「ベトナムの高速道路」は日本と何が違うのか バイク王国における高速道路のあり方とは

東洋経済オンライン / 2020年3月18日 8時20分

ベトナム・ハイフォンの料金所の様子(筆者撮影)

2月中旬、世界中が新型コロナウイルスで揺れる中、観光地の事情を調査するためにベトナムを訪れた。ベトナムは2月18日の訪問時点でウイルスの感染者は16人でうち15人はすでに退院しており、残りの1人も25日に退院したという状況で、日々感染者が増加している日本と比較しても平穏といってもいい状態だった。

しかし、ベトナムで企業も学校も1週間ほどの休暇となるテト(旧正月)が明けた後も、ほとんどの学校が2月いっぱい臨時休校となっていて、私が訪れたハノイ工科大学にも学生の姿はほとんどなかった。27日夕方に唐突に政府から発表された日本の全国的な一斉休校の要請に比べて、はるかに早めに手が打たれていたことに感心しながら、今回の訪問でベトナムの北中部の高速道路を走ったので、その様子を伝えたい。

■急速に進む高速道路の整備

ベトナムというと、ハノイやホーチミンなどの大都市で、群れをなしてバイクが疾走する映像がお馴染みであることからもわかるように、自動車の個人所有率はまだまだ低く2017年で2%に届かない状況である。

公共交通機関以外の市民の足は、今もバイクが中心だ。しかし、経済成長とともに自動車の普及も急速に進んでおり、2019年にはベトナムでビンファストというメーカーによる国産車の生産が始まっている。

高速道路も首都ハノイと南部の中心都市ホーチミンの周辺を中心に建設が進んでおり、今回の訪問では、ハノイからベトナム一の港湾都市ハイフォン、そしてその先の観光地ハロン湾までと、ハノイから南に向かう国道1号線に沿うように建設が進んでいる南北高速道路の一部を走行した。

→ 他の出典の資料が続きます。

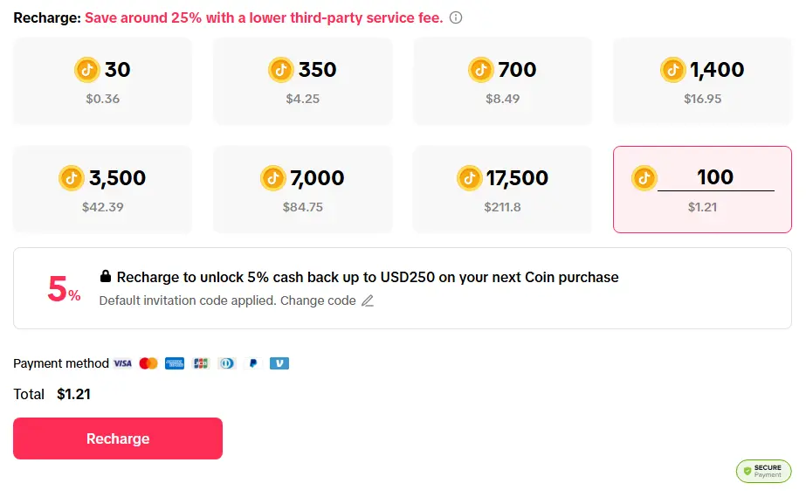
Task: Click the Secure Payment badge
Action: (x=763, y=472)
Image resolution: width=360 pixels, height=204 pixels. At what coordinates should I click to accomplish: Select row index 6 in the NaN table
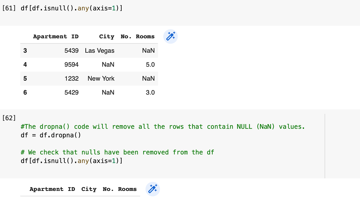25,92
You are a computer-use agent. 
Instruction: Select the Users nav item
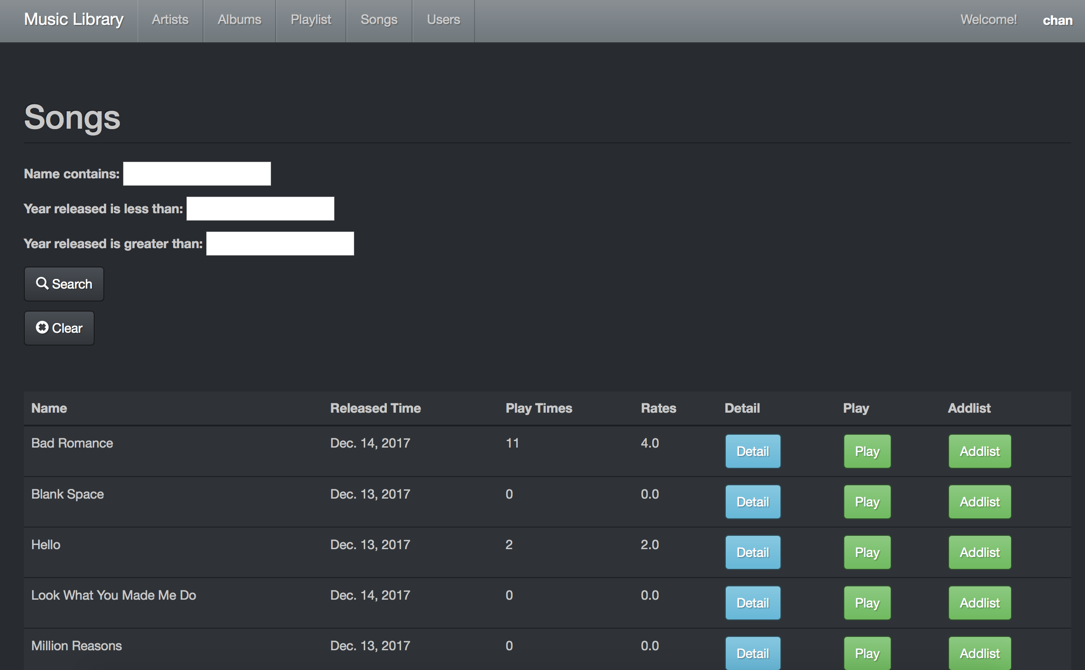pos(443,20)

ベトナムの高速道路には、「CT.01」から順に番号が振られており(CTはベトナム語で高速道路を意味する「Đường cao tốc」の略)、ハノイとホーチミンの二大都市を結ぶ大動脈が「CT.01」(区間としては、ハノイ―ホーチミン―カントー間のおよそ2000km)、ハノイ―ハイフォン高速道路が「CT.04」となっている。

最初に走ったのは、ハノイからの日帰りの観光ツアーで最も人気のある世界遺産ハロン湾までの行程である。ハロン湾へは2003年にも訪問したことがあるが、その折には高速道路はなかったので、一般道を使って片道4時間と結構遠かったが、2015年にハノイ―ハイフォン間、2018年にハイフォン―ハロン間が開通し、所要時間が以前の半分の2時間あまりに短縮された。